May 20 2024

JPMorgan’s got five big takeaways from this earnings season

  • The US economy is still flexing its muscles, and that show of strength is shining through the latest round of quarterly updates. Corporate earnings growth is set to show over 6% annual growth for the first quarter of this year.

  • Companies don’t seem as panicked about inflation now: they’re dipping into their cash reserves for stock buybacks and dividend payments. Over $180 billion in stock buybacks were announced just this season and dividend growth is pegged at 8% this year.

  • Firms are also splurging big on AI infrastructure projects as they gear for growth next year – and all that spending could benefit a range of sectors like energy, commodities, and utilities.

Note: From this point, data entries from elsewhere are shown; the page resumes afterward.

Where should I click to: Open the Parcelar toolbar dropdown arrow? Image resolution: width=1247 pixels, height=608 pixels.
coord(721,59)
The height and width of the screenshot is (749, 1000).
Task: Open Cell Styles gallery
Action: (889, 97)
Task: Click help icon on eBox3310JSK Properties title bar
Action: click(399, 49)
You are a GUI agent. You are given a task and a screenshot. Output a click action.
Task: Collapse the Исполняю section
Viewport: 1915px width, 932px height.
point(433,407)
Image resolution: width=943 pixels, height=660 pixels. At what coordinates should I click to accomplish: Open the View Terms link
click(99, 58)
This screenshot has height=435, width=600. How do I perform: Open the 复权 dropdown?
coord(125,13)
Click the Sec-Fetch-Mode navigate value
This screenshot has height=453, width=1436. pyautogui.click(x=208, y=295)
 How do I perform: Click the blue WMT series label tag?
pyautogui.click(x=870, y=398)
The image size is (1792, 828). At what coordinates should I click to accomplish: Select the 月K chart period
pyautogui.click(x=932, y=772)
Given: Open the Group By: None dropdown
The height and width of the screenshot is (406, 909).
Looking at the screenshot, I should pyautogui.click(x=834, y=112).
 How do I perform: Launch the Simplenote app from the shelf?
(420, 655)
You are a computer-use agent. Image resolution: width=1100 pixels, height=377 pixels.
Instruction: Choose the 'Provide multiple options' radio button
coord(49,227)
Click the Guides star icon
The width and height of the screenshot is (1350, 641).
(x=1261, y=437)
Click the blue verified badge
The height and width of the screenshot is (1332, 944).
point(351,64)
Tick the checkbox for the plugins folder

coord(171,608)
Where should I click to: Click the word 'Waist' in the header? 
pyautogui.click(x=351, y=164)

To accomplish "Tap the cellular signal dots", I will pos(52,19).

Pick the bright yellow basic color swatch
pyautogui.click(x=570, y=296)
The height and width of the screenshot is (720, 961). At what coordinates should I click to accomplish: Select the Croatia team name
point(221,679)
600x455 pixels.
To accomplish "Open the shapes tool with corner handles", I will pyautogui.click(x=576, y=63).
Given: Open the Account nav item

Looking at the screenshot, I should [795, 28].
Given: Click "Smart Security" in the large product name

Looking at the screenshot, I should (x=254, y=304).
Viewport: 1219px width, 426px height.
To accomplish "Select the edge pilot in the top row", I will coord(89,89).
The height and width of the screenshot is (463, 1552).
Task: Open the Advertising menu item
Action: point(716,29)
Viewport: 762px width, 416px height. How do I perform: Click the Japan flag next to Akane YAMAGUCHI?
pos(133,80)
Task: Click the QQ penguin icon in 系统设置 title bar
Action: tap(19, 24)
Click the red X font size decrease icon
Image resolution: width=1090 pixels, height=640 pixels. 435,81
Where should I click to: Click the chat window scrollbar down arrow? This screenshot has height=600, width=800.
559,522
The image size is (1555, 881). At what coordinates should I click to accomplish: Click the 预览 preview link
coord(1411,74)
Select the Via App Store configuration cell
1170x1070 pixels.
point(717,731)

Businesses are the ultimate economic weather vanes, so if you’re feeling leery about that scene, you might want to check out where they’re pointing. And since most US stockshave recently delivered their quarterly earnings updates, this is a perfect time to do just that. JPMorgan Private Bank has been watching the reports closely, and it says these five themes cropped up a lot.

1. Profits are on the up.

Earnings growth has been in the green for three straight quarters now, with this latest period set to shine with a gain of over 6%, compared to a year ago. This healthy perk-up also reflects a little less stress in the C-suite. Back in 2022, about 90% of S&P 500 companies were dropping the dreaded I-word (that is, “inflation”) into their earnings calls. This season, only about half have brought it up. Far fewer have mentioned “economic slowdown” too. With those worries fading, companies are shifting their focus back to growth and innovation. About 40% of companies have said “AI and machine learning” – up from 15% a year ago – hinting that there’s more faith in the health of the economy and the transformative powers of the new technologies.

In fact, all US stock sectors are beating profit estimates this quarter. Tech is still the big dog driving this momentum – and for good reason. But the wealth is spreading. And JPMorgan Private Bank predicts that things will keep climbing next year: it’s forecasting double-digit earnings growth for the Magnificent Seven and S&P 500’s other, less-talked-about 493 companies.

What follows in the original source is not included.